Il faut souligner qu’après les secondes éliminatoires, le niveau moyen des chanteurs était dans l’ensemble assez solide, et les épreuves finales ont permis d’entendre des distributions homogènes, d’un niveau très honorable, qui laisse espérer aux représentations de la Bohème (9 au total à Trévise, Ferrare, Jesi, Bolzano)  un joli succès.
Les chanteurs sélectionnés auront droit, avant les représentations, à une semaine de stage de préparation de chant, dirigé par Evguenia Dundekova, auxquels s’adjoindront ceux qui ont été distingués par une bourse d’études d’un montant de 500, 600, 1000€.

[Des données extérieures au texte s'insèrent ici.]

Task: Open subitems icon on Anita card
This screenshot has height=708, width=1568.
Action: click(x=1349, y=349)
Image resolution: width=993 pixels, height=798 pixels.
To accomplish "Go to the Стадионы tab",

Même si tout au long de la semaine, la commission a eu le temps de se faire une idée précise de la distribution finale et que le choix définitif n’a pas donné lieu à des débats homériques, il reste que même départagés, les finalistes avaient des qualités qui aurait pu permettre de construire deux distributions, aux couleurs différentes, mais ce n’est pas conforme au règlement du concours, refusant les ex-aequo, et ne permettant de primer qu’une seule distribution.
Deux Mimi se disputaient le rôle, l’italienne Chiara Margarito et la sud-africaine Nozuko Teto. Deux voix et deux personnalités radicalement différentes. Chiara Margarito, avec quelques défauts de justesse, avait pour elle une très belle personnalité, fragile, distillant l’émotion, tandis que Nozuko Teto montrait une maîtrise technique,  une solidité musicale, une homogénéité vocale et une maturité telles qu’elle a emporté le rôle. Si elle continue sur cette lancée, et si elle continue à travailler, cette jeune chanteuse est une graine de soprano lirico spinto pour Verdi : la voix est large, les passages à l’aigu faciles, l’appui solide, et la personnalité scénique affirmée. Chacun des airs présentés au long du concours a été vraiment réussi.
La discussion a été plus animée pour le choix des ténors : au bout du compte, deux ténors se sont retrouvés en finale, avec chacun autant de qualités que de défauts. L’un, l’argentin Pablo Karaman, a séduit la commission par la musicalité, par la technique, la qualité du timbre, l’interprétation mûre et une réelle émotion (3ème acte), mais la voix était trop petite pour le rôle et surtout pour l’orchestration puccinienne et déjà elle disparaissait dans les ensembles. La commission a donc choisi l’italien Matteo Lippi, à la voix mieux adaptée au rôle, malgré des défauts dans les notes plus graves et une fâcheuse tendance à la nasalisation, et malgré un manque de tenue de scène. Mais elle a estimé que ces défauts pouvaient être corrigés lors de la préparation et qu’en tous cas la qualité et la tenue des aigus très bien placés, très bien projetés, et sans aucun des défauts remarqués dans les registres plus graves, ainsi que la projection générale de la voix (notable dans les ensembles) permettaient de le déclarer vainqueur. Il reste qu’aucun des deux n’était totalement convaincant, mais que le niveau des deux artistes ne justifiait pas la non-attribution du rôle (dans ce cas, la direction artistique recherche un chanteur « sur le marché » comme on dit).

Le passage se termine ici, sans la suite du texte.